This section collects any data citations, data availability statements, or supplementary materials included in this article.

Supplementary Materials

Video 1. The video shows patient 1 and displays slight dystonic jaw closure mouth movements and truncal involvement. There are clear signs of symmetric parkinsonism, including hypomimia, mainly upper‐extremity bradykinesia, and there is no resting tremor, no postural tremor, and slight kinetic tremor. There is a combined, parkinsonian, and dystonic gait, with shuffling and dystonic phasic knee bending, which appears hobby‐horse like. There is no postural instability.

Video 2. The video shows patient 2 and displays considerable dystonic features with substantial cervical dystonia with retrocollis, in addition to severe spasmodic dysphonia, with laryngeal dystonia causing stridulous breathing. There is additional parkinsonism, with hypomimia, considerable bradykinesia, which is more prominent in the upper extremities and slightly worse on the right, and there is no resting, postural, or action tremor. This shows another example of the combined parkinsonian and dystonic gait, with shuffling and superimposed phasic dystonic knee bending, with a slow hobby‐horse–like quality and without postural instability.

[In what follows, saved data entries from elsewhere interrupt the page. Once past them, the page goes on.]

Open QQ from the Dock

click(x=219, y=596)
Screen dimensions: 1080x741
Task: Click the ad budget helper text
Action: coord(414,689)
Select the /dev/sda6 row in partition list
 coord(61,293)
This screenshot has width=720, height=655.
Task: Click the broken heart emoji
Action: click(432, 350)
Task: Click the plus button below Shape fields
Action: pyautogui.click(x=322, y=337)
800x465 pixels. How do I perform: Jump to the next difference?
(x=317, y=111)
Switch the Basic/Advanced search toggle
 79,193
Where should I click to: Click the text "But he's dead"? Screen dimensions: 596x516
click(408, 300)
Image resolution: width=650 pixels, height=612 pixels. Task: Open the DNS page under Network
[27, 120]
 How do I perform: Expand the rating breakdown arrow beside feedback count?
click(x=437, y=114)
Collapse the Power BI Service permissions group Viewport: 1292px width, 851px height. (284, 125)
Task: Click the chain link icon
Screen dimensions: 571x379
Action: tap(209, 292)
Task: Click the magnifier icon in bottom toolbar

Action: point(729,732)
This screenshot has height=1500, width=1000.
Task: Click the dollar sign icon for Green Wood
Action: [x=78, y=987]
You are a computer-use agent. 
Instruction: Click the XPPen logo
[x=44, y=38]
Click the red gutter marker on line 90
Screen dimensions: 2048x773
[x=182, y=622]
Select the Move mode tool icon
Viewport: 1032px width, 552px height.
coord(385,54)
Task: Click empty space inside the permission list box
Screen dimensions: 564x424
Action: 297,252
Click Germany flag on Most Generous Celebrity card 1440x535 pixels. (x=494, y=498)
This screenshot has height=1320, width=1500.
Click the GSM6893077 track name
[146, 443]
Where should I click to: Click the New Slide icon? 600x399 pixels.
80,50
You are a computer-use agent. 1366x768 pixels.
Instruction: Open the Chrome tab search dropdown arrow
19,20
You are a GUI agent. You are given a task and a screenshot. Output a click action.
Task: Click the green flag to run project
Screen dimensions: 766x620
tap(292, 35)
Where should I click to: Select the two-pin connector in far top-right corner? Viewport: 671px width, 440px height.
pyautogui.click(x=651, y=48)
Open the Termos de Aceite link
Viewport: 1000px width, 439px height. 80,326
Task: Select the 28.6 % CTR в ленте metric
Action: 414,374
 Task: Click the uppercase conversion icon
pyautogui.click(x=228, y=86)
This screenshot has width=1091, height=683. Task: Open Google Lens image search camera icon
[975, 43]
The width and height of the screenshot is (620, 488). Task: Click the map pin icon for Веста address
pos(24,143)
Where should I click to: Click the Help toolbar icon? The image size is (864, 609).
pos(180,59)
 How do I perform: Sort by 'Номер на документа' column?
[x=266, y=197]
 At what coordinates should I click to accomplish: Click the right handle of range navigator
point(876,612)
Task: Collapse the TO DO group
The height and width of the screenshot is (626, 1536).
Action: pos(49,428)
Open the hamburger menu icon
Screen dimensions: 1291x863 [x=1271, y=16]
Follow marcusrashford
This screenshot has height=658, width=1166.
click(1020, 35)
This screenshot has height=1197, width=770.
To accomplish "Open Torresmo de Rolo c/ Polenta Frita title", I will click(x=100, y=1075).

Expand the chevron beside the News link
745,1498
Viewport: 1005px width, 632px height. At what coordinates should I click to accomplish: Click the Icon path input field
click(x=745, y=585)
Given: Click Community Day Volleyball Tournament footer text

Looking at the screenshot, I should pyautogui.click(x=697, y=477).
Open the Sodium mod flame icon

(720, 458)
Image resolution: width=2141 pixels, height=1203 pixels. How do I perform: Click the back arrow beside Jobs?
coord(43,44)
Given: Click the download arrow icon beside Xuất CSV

Video 3. The video shows patient 3 and displays clear dystonic features, including mild cervical dystonia with considerable jaw‐opening dystonia and left greater than right arm and leg dystonia and truncal involvement. There are additional signs of parkinsonism, including hypomimia, hypophonia, considerable, left greater than right upper extremity predominant bradykinesia, and a typical right‐hand parkinsonian resting tremor. There is also the most severe example of the hobby‐horse–like dystonic phasic knee bending gait, with considerable combined dystonic and parkinsonian gait disorder, involving shuffling and superimposed, progressive knee bending, resulting in substantial postural instability and, by the end of the segment, shows the patient almost falling to his knees as he approaches the chair.